Sometimes we don’t realize how much we need Pentecost. Pentecost is the birthday of the New Testament Church. Pentecost is God giving His Holy Spirit to all believers, not just a few. No longer was the Holy Spirit to dwell in a building, the Temple, like in the Old Testament. There, God in the form of His Shekinah, the cloud, revealed Himself to His people above the Ark of Covenant in the Holy of Holies. No longer was the Holy Spirit only given to people in positions of leadership, to do the tasks God had given them to do. Because of Pentecost, all Christians have been brought into the Royal Priesthood, and each Christian is a temple of the Holy Spirit.

Pentecost also shows that Christianity isn’t some human-created religion. If Christianity were simply of human design, even if it were the best and most beautiful religion, the disciples wouldn’t have needed to wait in Jerusalem for Pentecost. Why would they need to?

Jesus’ disciples had lived with Him for several years, a most-intense and personal seminary training. They could’ve begun writing, teaching, and passing on what they had learned without a Pentecost. Jesus had fully trained them. Now it was time for them to start training others, right? That’s how it is with other religions.

Not so with Christianity. For Christianity isn’t just about ideas, moral guidance, or ethical norms. Christianity, of course, has these things, but that’s not what the Christian faith is about. If it were, Christianity would be but another form of Phariseeism. No, Christianity is about the Holy Spirit calling someone through the Gospel, enlightening him with His gifts, and sanctifying and keeping him in the true faith. There is no New Testament Christianity without Pentecost.
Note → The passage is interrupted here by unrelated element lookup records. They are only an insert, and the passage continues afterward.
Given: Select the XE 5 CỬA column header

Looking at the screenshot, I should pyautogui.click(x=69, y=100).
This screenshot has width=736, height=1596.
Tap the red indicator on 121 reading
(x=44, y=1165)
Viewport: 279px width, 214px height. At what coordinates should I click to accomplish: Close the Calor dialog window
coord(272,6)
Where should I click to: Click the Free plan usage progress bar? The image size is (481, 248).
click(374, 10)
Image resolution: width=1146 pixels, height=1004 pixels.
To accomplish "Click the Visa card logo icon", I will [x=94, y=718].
Pentecost is what Jesus promised when He said He would send another Helper, a Counselor, a Guide, a Comforter. As God breathed into Adam and he became a living being, so Christ breathes the Holy Spirit of life into His people, and His people come alive. That’s what Pentecost is all about. The Spirit gives living breath. And filled with the Spirit, God’s people become alive, unable to be silent, confessing and proclaiming Jesus Christ.

But sadly, so sadly, many Christians live as if they are stuck between Ascension and Pentecost, as if Pentecost never happened. We live our lives as if the Christian faith were only a set of ideas. We think we are Christian, or Lutheran, because we intellectually agree to certain facts in our heads, like the Small Catechism, which many of you studied long ago and haven’t looked at since.
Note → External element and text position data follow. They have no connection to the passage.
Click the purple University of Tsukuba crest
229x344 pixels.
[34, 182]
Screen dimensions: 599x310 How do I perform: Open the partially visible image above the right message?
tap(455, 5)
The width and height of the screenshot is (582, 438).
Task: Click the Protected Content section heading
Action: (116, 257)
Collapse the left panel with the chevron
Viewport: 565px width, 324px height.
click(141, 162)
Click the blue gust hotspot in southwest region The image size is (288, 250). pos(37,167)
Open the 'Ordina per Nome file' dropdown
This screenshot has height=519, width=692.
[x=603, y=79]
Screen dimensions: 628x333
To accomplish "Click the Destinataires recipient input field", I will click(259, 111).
If the Apostles had remained in that state of limbo, the state they were in between Ascension and Pentecost, they would’ve never brought the Gospel to the world. They would’ve never lived out the faith as they did. They would’ve never died for the faith as they did. And they certainly would’ve never preached as they did. Their faith-life was what it was because God the Holy Spirit was blowing, moving, and breathing within them.

Sometimes we show little proof that we are living as post-Pentecost Christians (and I don’t mean all the ridiculous nonsense that today passes for being filled with the Spirit). I mean that our faith is weak, and that’s acceptable. I mean that sin still controls our lives, and that’s acceptable. I mean that we have little Christian joy, and that’s acceptable.

Today, we are often more like the fearful and doubting disciples before Pentecost. Christianity without Pentecost is but an empty form! If the Holy Spirit doesn’t permeate our lives with His presence, then our faith-life is but empty motion! If God’s Word does not have its way with us, then our Christian life is one without power!

Consider how the life of the Church depends on the Holy Spirit. Baptism saves us because we aren’t born only of water, but of water and Spirit (John 3:3-5). Without the Holy Spirit, there would be no forgiveness in absolution. That’s why our Lord gathered His Apostles together and breathed on them and said, “Receive the Holy Spirit. If you forgive the sins of any, they are forgiven them; if you retain them, they are retained” (St. John 20:23).